Think again: An economy that has a love affair with all things electronic, ranging from desktop computers to cell phones to electronic games, is producing mountains of obsolete equipment that is difficult to dispose of in traditional landfills.
Electronic waste, or “e-waste,” consists of unwanted computers, monitors, televisions, audio equipment, printers and other home electronic devices.
Some of the stuff computers are made of is more dangerous than a stroll through a neighborhood in Grand Theft Auto IV. Almost every computer is constructed of components loaded with toxic substances.
Computer circuit boards hold lead and cadmium. The cathode-ray tubes in computer monitors have lead, cadmium, phosphorus and barium. In fact, a large monitor may contain as much as 4 to 8 pounds of lead.
Even cables are bad for the environment, because they are sprayed with flame retardant compounds containing bromine. Such chemicals can leach into the soil and groundwater when simply dumped with regular waste.

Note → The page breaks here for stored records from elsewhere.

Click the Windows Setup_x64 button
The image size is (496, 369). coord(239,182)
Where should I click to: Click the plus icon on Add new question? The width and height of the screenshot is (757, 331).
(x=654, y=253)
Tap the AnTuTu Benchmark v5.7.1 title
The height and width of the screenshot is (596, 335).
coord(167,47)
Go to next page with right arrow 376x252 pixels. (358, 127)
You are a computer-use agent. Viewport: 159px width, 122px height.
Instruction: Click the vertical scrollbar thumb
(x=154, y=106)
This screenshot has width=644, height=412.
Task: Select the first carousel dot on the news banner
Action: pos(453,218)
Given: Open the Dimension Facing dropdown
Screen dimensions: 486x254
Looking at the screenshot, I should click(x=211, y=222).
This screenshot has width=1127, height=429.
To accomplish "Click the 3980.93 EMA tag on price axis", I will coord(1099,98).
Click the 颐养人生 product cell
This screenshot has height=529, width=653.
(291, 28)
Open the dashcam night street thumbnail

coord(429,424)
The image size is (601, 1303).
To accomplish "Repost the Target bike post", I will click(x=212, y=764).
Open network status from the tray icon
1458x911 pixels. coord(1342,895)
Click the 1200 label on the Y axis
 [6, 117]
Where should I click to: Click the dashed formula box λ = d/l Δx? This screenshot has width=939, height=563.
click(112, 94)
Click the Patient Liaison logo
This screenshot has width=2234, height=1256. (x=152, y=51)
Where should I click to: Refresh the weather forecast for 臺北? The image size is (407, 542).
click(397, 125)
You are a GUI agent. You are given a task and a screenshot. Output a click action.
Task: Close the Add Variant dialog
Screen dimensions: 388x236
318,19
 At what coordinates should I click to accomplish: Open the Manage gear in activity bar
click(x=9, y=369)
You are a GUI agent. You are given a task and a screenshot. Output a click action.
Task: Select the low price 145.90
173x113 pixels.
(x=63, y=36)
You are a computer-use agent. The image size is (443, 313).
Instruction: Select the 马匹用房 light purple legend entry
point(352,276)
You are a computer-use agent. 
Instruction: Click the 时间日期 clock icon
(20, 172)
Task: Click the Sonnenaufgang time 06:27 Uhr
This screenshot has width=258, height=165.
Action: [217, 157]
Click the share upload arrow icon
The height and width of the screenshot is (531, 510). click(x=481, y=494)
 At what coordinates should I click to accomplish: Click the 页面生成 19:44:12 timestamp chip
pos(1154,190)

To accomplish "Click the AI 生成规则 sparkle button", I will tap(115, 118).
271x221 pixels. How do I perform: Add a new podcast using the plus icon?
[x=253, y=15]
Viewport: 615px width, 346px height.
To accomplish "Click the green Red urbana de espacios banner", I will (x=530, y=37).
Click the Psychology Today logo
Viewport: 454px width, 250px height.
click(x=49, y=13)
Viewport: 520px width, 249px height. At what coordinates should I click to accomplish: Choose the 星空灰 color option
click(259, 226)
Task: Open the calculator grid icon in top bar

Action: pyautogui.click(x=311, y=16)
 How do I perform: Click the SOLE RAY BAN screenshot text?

What’s more, the mess is a product of the industry’s own success. Technological advances for all electronic equipment quickly render them obsolete, and consumers are eager to buy the latest gadget, game or device.
For example, when computer manufacturers in the late 1990s began producing the then-latest generation of computers with faster processors and increased memory, more than 20 million personal computers went out of use in 1998 alone. Only about 14 percent of those were reused or recycled, while most were disposed of or remain in storage.
Other common types of home-generated e-waste include printers, fax machines, scanners, copy machines, televisions, radios, microwave ovens, stereo system components, camcorders, digital cameras, telephones, hair dryers, electric
typewriters, and video game consoles.
However, there are solutions. One environmental expert believes in a three-point plan.
“If everyone followed the three R’s with their e-waste, we could really make a difference for the Earth,” said Mark Rappaport, project manager for Earth 911.org, an organization that provides information about recycling electronic waste. “Reduce by maintaining and keeping electronics for as long as possible by upgrading whenever possible instead of purchasing a brand-new item; reuse old computers by donating them or buying refurbished models; and recycle older items for recovery of metals, plastics and other valuable materials. It’s that simple and it can really go a long way in protecting our natural resources,” he said.
Rappaport says people can call the toll-free national recycling hotline, 1-800-CLEANUP, for community-specific information on where to recycle e-waste, as well as other information on how to dispose of hazardous materials or recycle specific materials or products.
The Environmental Protection Agency is working with environmental groups, recyclers and electronics manufacturers to develop a national system to certify companies that recycle electronics and develop more options for environmentally friendly recycling of e-waste.
Some companies such as Apple, Dell, Hewlett-Packard and Sony now take back their products at no charge. Some require consumers to mail in their old gear, while others have drop-off centers. HP says it also now designs its equipment with fewer toxic materials and has made it easier to recycle.